Healey’s first season at the Festival was in 1991, when she took on the role of Katherina in The Taming of the Shrew and The Woman in Death of a Salesman. Other notable roles included Regan in King Lear (1992), Portia in Julius Caesar (1992), Mother Marguerite de Jesus in Cyrano de Bergerac (1992), and Lady Macbeth in Macbeth (2004). She was also in Blithe Spirit (2004), The Tempest (2007), The Matchmaker (2007), The Moustrap (2007), and Fiddler on the Roof (2008). Her last season at the Festival was in 2011, when she played Duchess of York in Richard III and Mrs. Paroo in The Music Man.
The actor is also known for her roles in the films “The Understudy” (2008) and “Tender Loving Care” (1998), as well as in the television series “Law and Order” in 2001.
In addition to Healey’s love for theatre, Bahr noted that she had an affinity for nature.
“She epitomized Mother Earth, planting gardens across from her apartment, hiking the local canyons, and opening her home and heart to nurture others and sharing her craft with both patrons and artists,” Bahr said.
Fellow actor Carey Cannon played alongside her in King Lear, as Regan to her Goneril.

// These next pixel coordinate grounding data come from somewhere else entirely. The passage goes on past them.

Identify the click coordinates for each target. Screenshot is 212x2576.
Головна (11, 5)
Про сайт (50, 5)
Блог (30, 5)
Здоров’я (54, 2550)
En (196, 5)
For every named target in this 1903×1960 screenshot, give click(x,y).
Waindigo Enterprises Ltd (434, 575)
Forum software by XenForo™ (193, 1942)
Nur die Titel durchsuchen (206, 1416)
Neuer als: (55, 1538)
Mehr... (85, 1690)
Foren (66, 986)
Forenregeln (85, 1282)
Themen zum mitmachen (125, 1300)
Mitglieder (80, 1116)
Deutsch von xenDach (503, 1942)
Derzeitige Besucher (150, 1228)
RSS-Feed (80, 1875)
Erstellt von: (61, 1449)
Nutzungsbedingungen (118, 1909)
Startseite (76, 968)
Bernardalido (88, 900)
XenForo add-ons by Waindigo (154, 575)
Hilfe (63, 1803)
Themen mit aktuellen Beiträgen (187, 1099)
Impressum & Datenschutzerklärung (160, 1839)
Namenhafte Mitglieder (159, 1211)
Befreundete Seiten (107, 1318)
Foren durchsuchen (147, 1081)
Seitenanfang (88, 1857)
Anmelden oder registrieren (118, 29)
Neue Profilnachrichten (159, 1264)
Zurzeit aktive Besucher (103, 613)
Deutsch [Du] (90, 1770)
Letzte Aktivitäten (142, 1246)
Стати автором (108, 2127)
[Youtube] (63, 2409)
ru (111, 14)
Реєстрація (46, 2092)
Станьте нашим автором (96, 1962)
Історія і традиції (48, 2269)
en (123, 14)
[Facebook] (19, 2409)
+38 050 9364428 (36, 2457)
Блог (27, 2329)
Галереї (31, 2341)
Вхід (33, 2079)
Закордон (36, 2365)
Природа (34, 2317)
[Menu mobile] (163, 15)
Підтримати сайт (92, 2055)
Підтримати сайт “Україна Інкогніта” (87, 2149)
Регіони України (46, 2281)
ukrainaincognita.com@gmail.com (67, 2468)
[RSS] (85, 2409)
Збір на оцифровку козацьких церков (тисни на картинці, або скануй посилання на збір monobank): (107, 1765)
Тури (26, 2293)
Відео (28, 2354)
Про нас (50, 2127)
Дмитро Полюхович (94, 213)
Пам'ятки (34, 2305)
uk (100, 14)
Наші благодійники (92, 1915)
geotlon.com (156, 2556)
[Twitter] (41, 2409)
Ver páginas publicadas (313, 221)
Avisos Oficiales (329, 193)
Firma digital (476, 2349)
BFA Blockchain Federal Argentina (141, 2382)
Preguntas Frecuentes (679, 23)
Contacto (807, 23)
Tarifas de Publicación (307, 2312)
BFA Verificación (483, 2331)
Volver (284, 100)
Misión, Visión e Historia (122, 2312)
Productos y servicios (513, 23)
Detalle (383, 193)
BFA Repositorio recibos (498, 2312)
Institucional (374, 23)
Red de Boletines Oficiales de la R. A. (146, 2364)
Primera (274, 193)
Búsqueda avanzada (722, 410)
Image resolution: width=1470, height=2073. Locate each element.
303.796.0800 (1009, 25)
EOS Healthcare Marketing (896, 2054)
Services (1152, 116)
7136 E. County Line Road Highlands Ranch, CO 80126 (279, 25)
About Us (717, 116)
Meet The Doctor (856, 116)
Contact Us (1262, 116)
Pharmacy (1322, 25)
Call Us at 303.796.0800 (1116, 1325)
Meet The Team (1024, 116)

“She was one of the finest actors I ever had the privilege of working with, and I got to do it right there at the Festival in King Lear,” Cannon said. “It was a thrilling production . . . and Carole was a true great lady of theater. I feel blessed to have been able to share the stage with her.”
In addition to her talent onstage, Cannon noted that she was proud to be a part of the venerable tradition of storytelling, and that she created a community wherever she went.
Artistic Director of Northlight Theatre BJ Jones was a close friend of Healey’s and seconded Cannon’s remark. He reflected fondly on the evenings she curated, noting that she was a superb mixologist of people, always with generous inclusion.
“Her gatherings were a mix of the sublime, intoxicating and exotic folks, who quietly and without realizing it, became an ensemble of friends that would last long after a visit to Carole’s porch,” Jones said.
According to Jones, the electricity generated at her gatherings carried into each rehearsal and performance, “lighting up stages across the country, warming all of our hearts long after her leaving.”